Uninsured Employers Fund

Welcome to our Orthopedics Practice Workers’ Compensation Guide! This comprehensive resource is specifically crafted to provide you with a thorough understanding of workers’ compensation related to orthopedic injuries.

While we offer valuable insights, it’s important to note that this guide is not a substitute for professional advice. For more precise and personalized information, we recommend visiting the official workers’ compensation portal. This portal serves as your primary source for the latest regulations, forms, and additional details, ensuring you have access to the most current and accurate information.

Your well-being is our top priority, and we believe that this guide can be a useful starting point as you navigate the complexities of workers’ compensation within the realm of orthopedic care.

Uninsured Employers Fund

The Uninsured Employers Fund was created to provide financial support for medical expenses and temporary disability benefits to injured workers. This assistance is extended to those whose employers failed to supply the mandated Workers’ Compensation insurance coverage and neglected to fulfill Workers’ Compensation benefit payments as directed. It’s important to note that the Fund does not cover payments for permanent disability.

Filing a Claim and Fund Involvement

When a formal Workers’ Compensation claim is submitted to the Division of Workers’ Compensation, and the employer is identified as uninsured, the injured worker or their attorney can file a motion to involve the Uninsured Employers Fund. If an award is granted for temporary disability benefits and/or medical expenses, the Uninsured Employers Fund is responsible for disbursing the mentioned benefits in accordance with the Judge’s Order.

Fund Operations and Liens

Prior to any disbursements from the Fund, liens equivalent to the potential payments are recorded against the employer in the Superior Court. Although the Fund doesn’t cover permanent disability benefits, any such awarded benefits, if unpaid by the employer, are also docketed on behalf of the injured worker. Furthermore, employers face penalties of up to $6,000 for unpaid awards, with this amount being docketed against them in the Superior Court.

◆ Activity 1: Reproduce verbatim the passage of the Uninsured Employers Fund guide that begins with the words containing "Welcome to our" and ends with "of orthopedic care.".
◆ Activity 2: Write the next part of the Uninsured Employers Fund guide, starting right after its final sentence.

◆ Stored data:
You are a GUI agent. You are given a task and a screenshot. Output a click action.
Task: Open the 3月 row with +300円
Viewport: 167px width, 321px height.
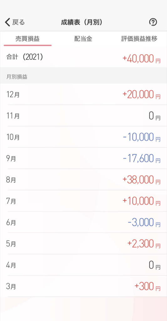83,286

◆ Answer space 1:
Welcome to our Orthopedics Practice Workers’ Compensation Guide! This comprehensive resource is specifically crafted to provide you with a thorough understanding of workers’ compensation related to orthopedic injuries.

While we offer valuable insights, it’s important to note that this guide is not a substitute for professional advice. For more precise and personalized information, we recommend visiting the official workers’ compensation portal. This portal serves as your primary source for the latest regulations, forms, and additional details, ensuring you have access to the most current and accurate information.

Your well-being is our top priority, and we believe that this guide can be a useful starting point as you navigate the complexities of workers’ compensation within the realm of orthopedic care.

◆ Answer space 2:
Insurance Compliance and Penalties

Failure to provide mandated insurance is considered a disorderly persons offense and, if deemed willful, a fourth-degree crime. Additionally, penalties are imposed, amounting to up to $5,000 for the initial ten days and a similar amount for each subsequent ten-day period. These penalties are recorded as liens against the employer in the Superior Court, and efforts are undertaken to collect them by seizing the employer’s property.

Rate Setting and Self-Insurance Status

The Compensation Rating & Inspection Bureau of the Department of Banking & Insurance manages rate-setting matters for workers’ compensation. They can be contacted at (973) 622-6014 or through their website www.njcrib.com. The decision on self-insurance status approval lies with the Department of Banking & Insurance. Approval typically hinges on the entity’s ability to demonstrate adequate assets to cover potential claims for work-related injuries, as outlined in NJSA 34:15-77 of the NJ Workers’ Compensation Statute. For more information, contact the Department of Banking & Insurance at (609) 292-5350 ext. 50099.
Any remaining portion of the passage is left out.